_Brief_
Set down exactly the lines running from the one with "Where should I" to the last line of the listing below, both included, and skip every picture.

_Extracted material_

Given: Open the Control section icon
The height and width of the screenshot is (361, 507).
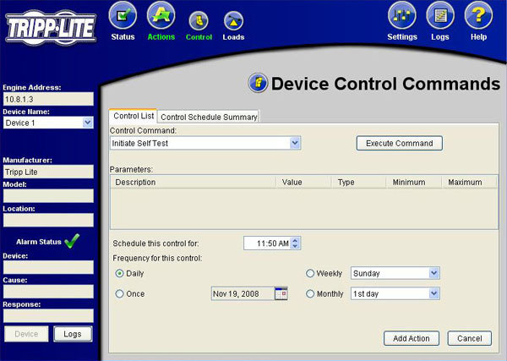Looking at the screenshot, I should [x=199, y=20].
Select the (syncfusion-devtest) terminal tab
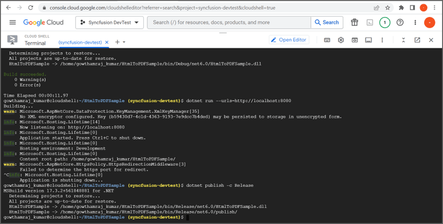443x224 pixels. (x=80, y=43)
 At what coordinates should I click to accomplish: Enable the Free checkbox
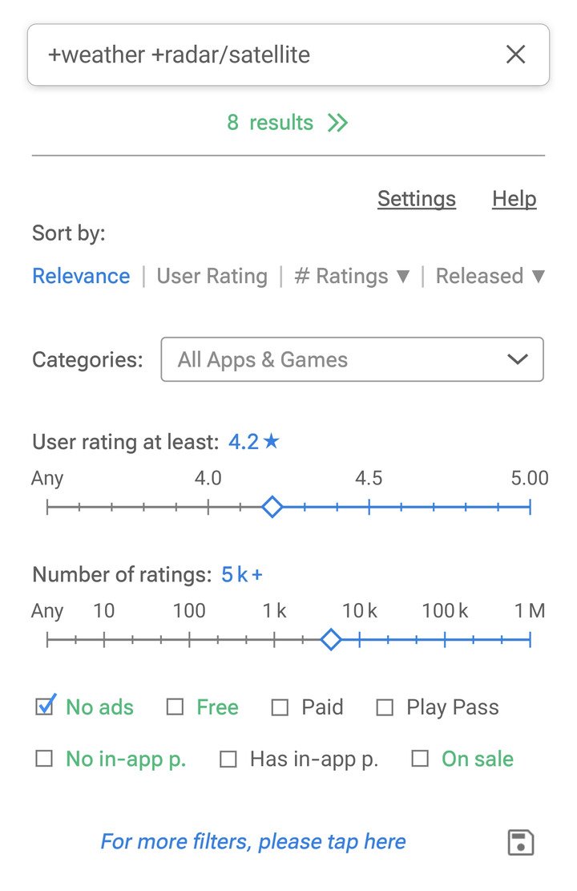point(175,707)
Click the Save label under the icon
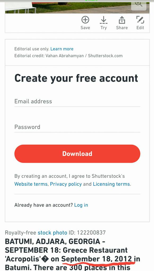154x271 pixels. click(85, 28)
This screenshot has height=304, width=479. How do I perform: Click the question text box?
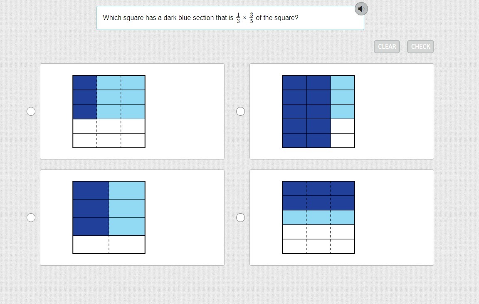point(230,18)
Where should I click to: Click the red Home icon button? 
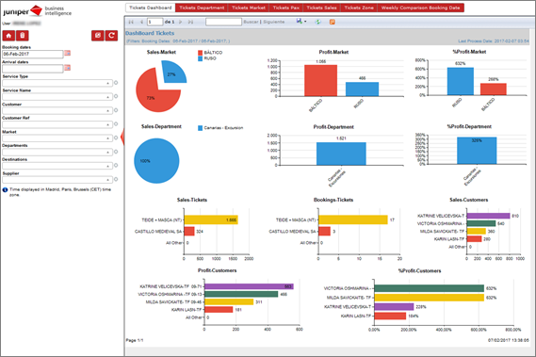click(8, 36)
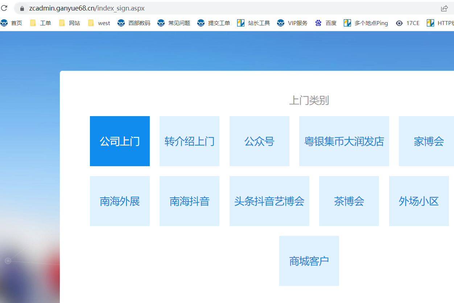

_Response below_
Where should I click to: Click the red Home icon button? 
click(8, 36)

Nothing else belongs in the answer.